◆ WHAT THE TASK REQUIRES:
In the listing below, start your output at the line with "Economy (30, 522)" and end it after the line with "Business (30, 508)", copying every line exactly.

◆ MATERIAL TO PROCESS:
+ + + +

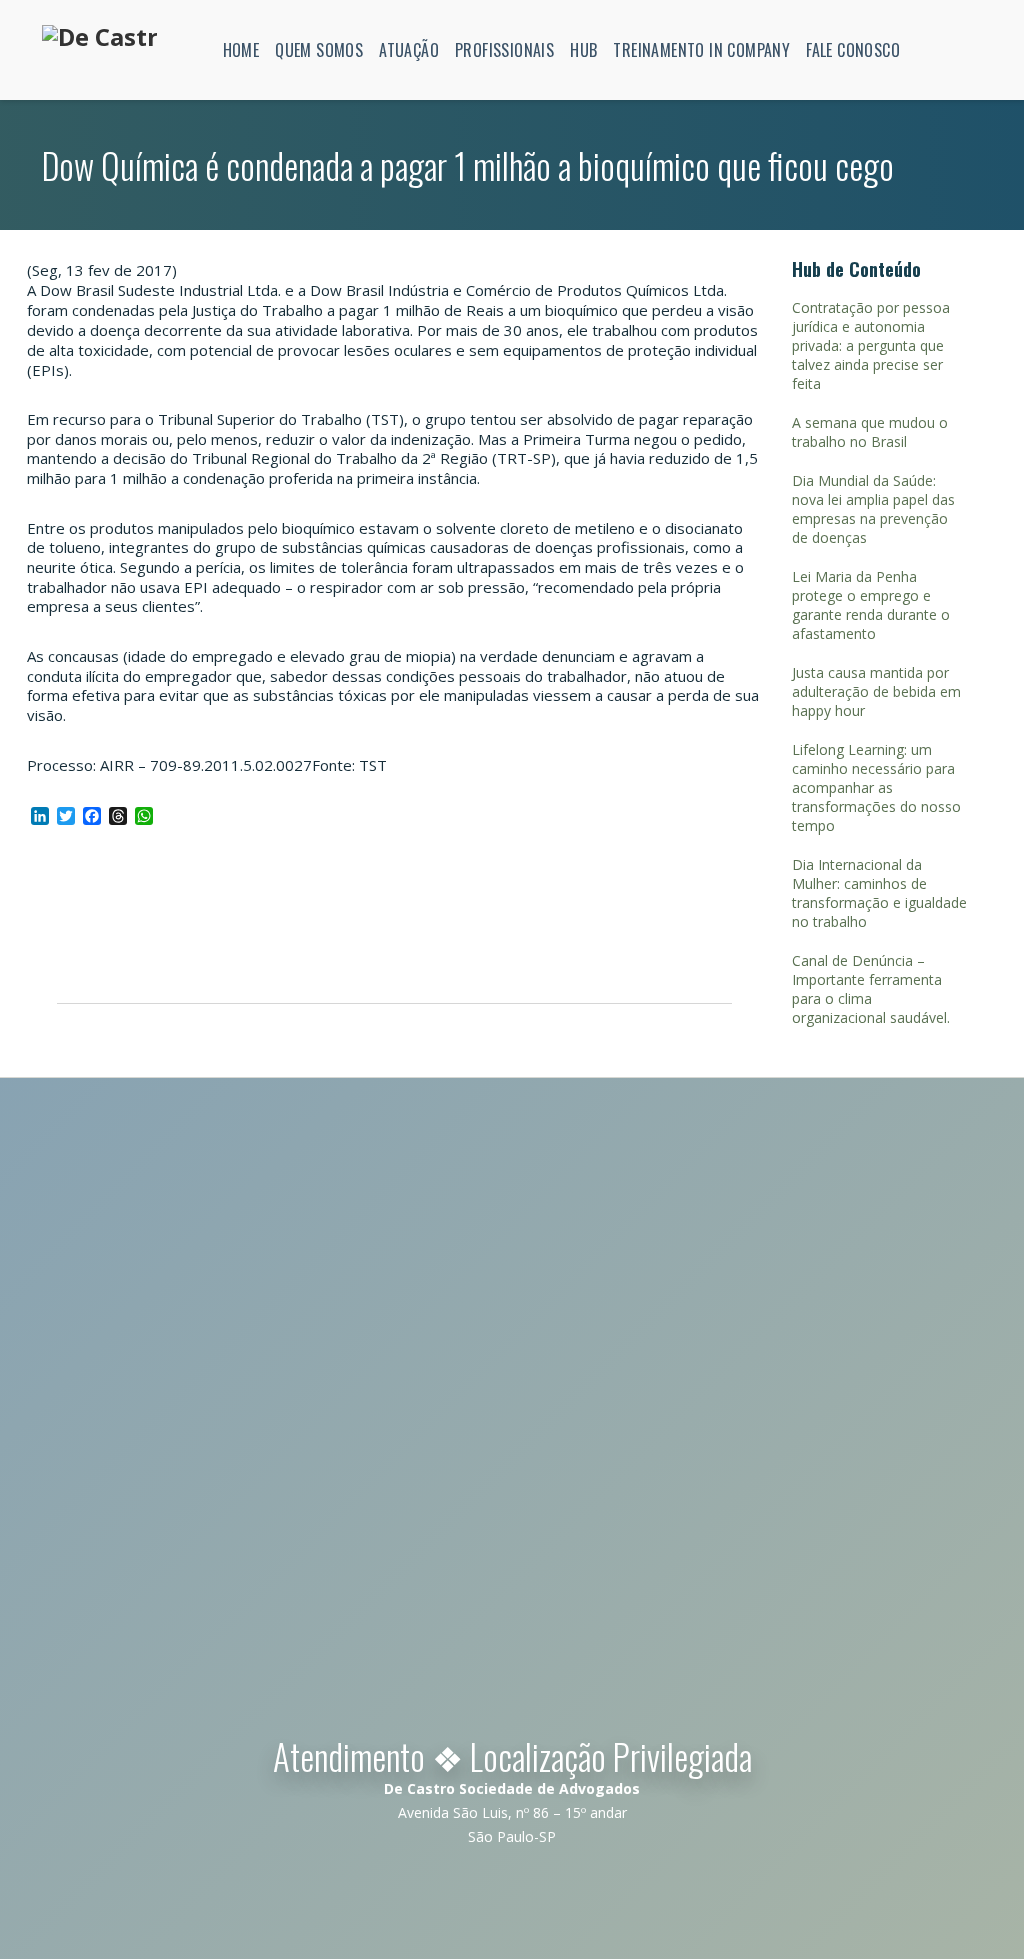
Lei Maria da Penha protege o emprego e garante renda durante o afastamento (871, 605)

+ + + +

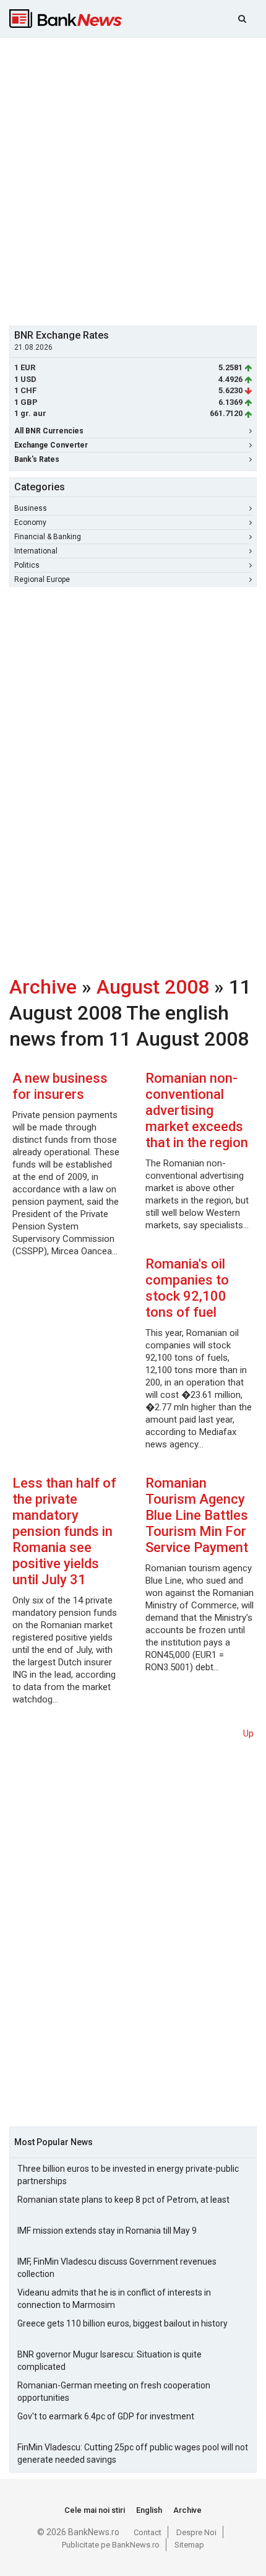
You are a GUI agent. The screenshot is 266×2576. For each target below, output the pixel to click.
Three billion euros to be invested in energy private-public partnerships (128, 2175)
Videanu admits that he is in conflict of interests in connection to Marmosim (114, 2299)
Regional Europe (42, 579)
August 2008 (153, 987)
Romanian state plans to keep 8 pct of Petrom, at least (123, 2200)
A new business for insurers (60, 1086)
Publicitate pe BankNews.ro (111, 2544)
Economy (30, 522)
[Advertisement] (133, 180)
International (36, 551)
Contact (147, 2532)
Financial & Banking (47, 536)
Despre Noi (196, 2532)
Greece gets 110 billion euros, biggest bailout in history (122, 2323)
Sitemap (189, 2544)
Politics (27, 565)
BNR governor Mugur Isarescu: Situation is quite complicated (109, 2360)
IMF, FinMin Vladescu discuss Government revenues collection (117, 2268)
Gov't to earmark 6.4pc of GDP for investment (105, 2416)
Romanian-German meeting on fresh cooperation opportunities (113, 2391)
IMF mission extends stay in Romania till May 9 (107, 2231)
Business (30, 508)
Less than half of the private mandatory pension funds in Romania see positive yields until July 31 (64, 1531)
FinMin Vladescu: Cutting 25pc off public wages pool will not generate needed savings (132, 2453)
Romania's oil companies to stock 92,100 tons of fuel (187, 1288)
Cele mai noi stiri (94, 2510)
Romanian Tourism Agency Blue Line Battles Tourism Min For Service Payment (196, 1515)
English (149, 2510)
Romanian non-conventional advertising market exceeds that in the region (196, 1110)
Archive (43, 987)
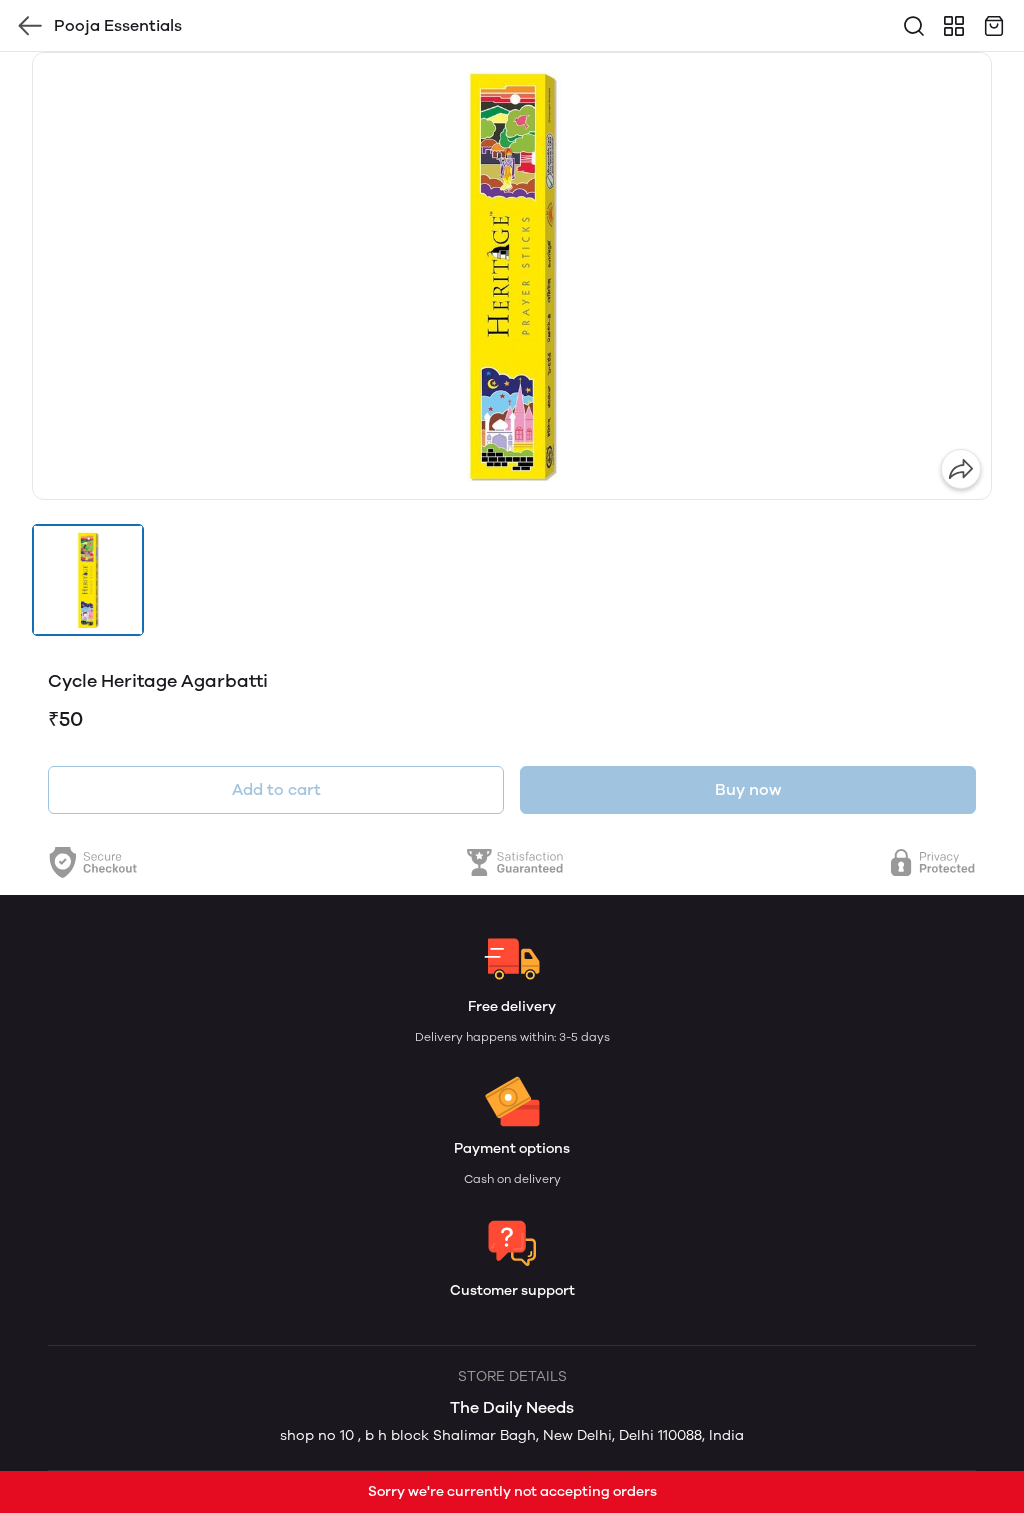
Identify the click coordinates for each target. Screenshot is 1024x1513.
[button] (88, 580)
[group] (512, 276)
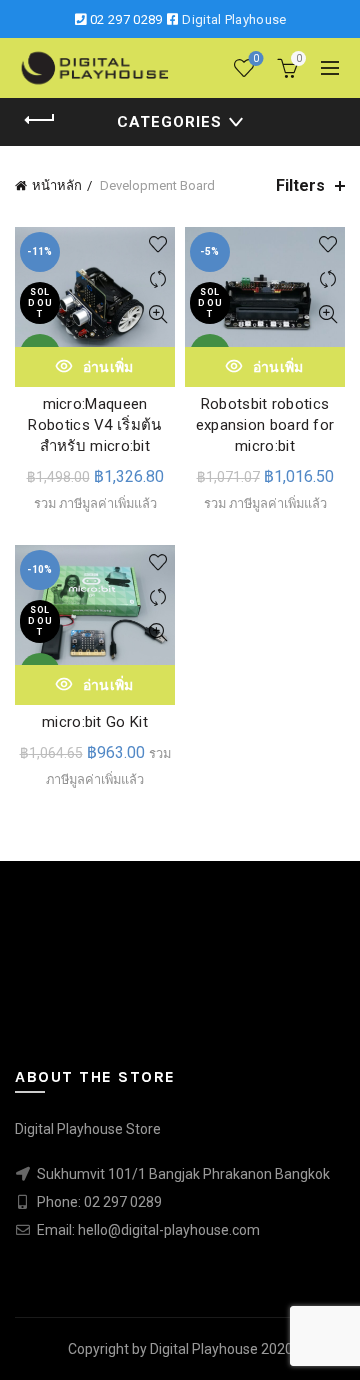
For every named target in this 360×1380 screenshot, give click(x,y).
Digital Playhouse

+ + + +

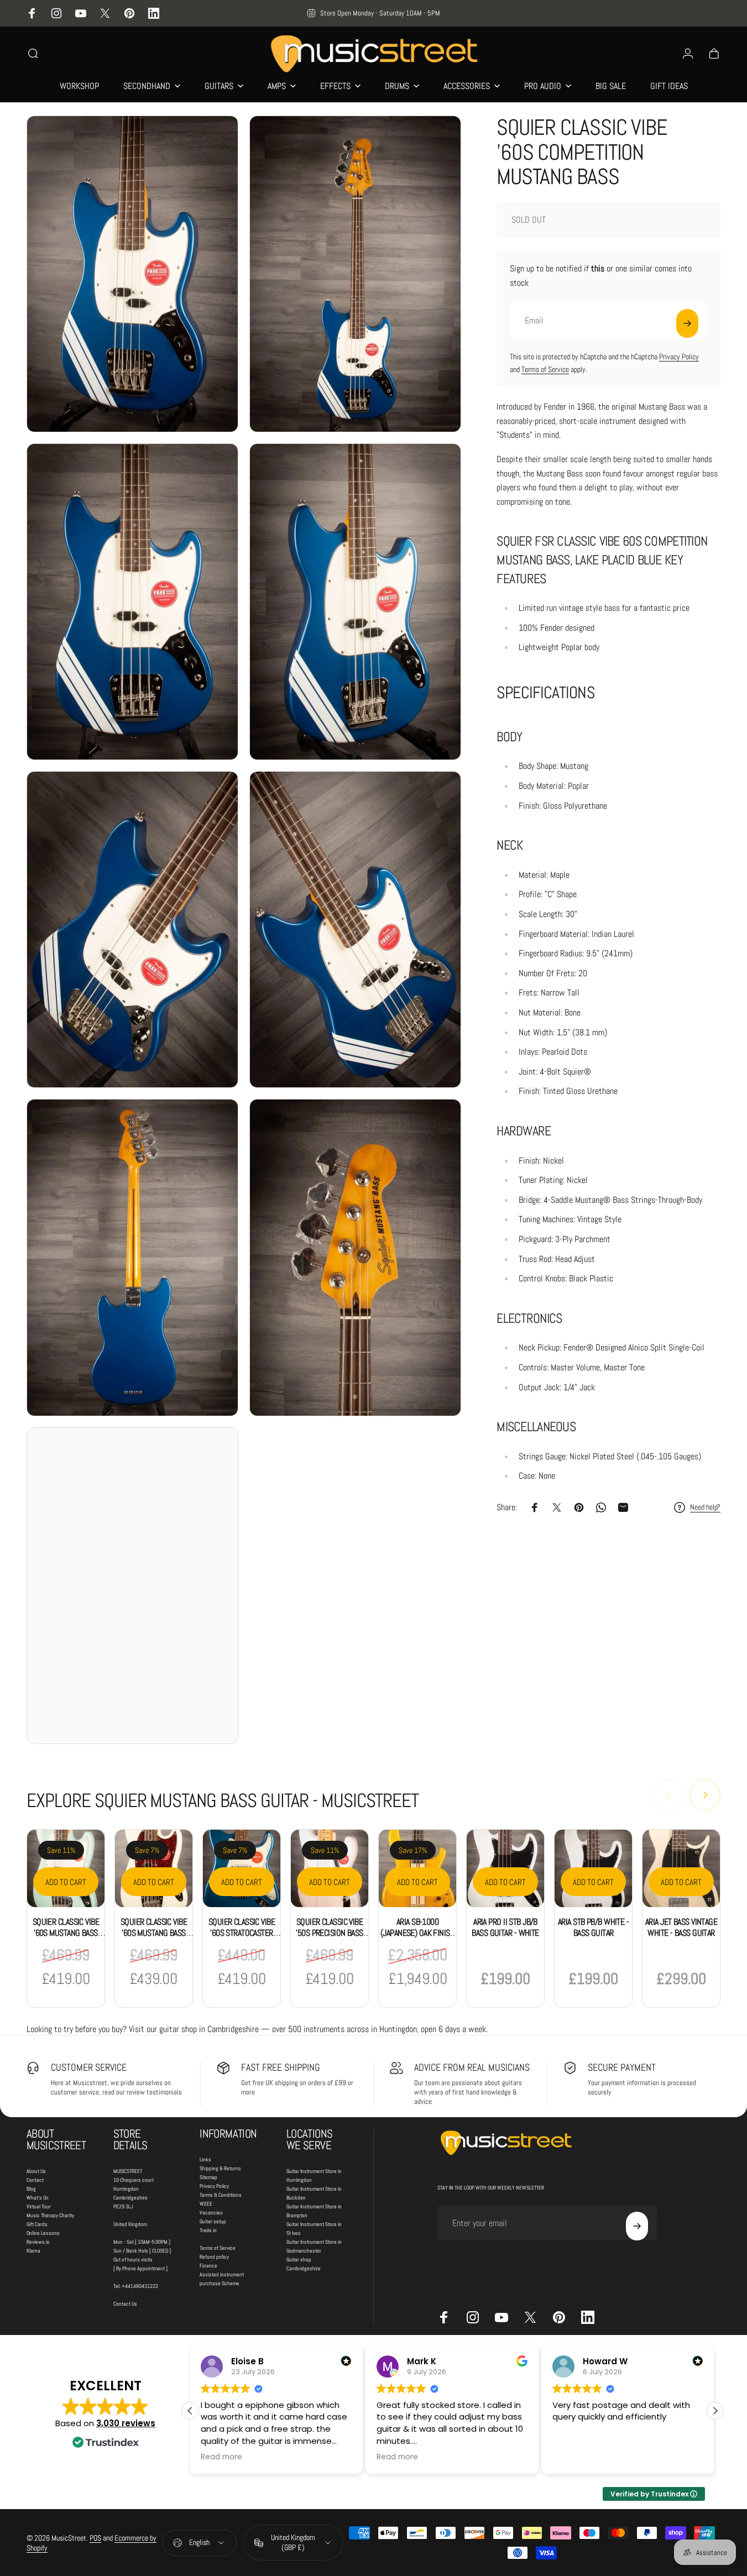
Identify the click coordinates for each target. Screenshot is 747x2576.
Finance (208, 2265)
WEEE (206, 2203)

+ + + +

◆ PROBLEM SOLUTION:
Economy (30, 522)
[Advertisement] (133, 180)
International (36, 551)
Contact (147, 2532)
Financial & Banking (47, 536)
Despre Noi (196, 2532)
Greece gets 110 billion euros, biggest bailout in history (122, 2323)
Sitemap (189, 2544)
Politics (27, 565)
BNR governor Mugur Isarescu: Situation is quite complicated (109, 2360)
IMF, FinMin Vladescu discuss Government revenues collection (117, 2268)
Gov't to earmark 6.4pc of GDP for investment (105, 2416)
Romanian-German meeting on fresh cooperation opportunities (113, 2391)
IMF mission extends stay in Romania till May 9 (107, 2231)
Business (30, 508)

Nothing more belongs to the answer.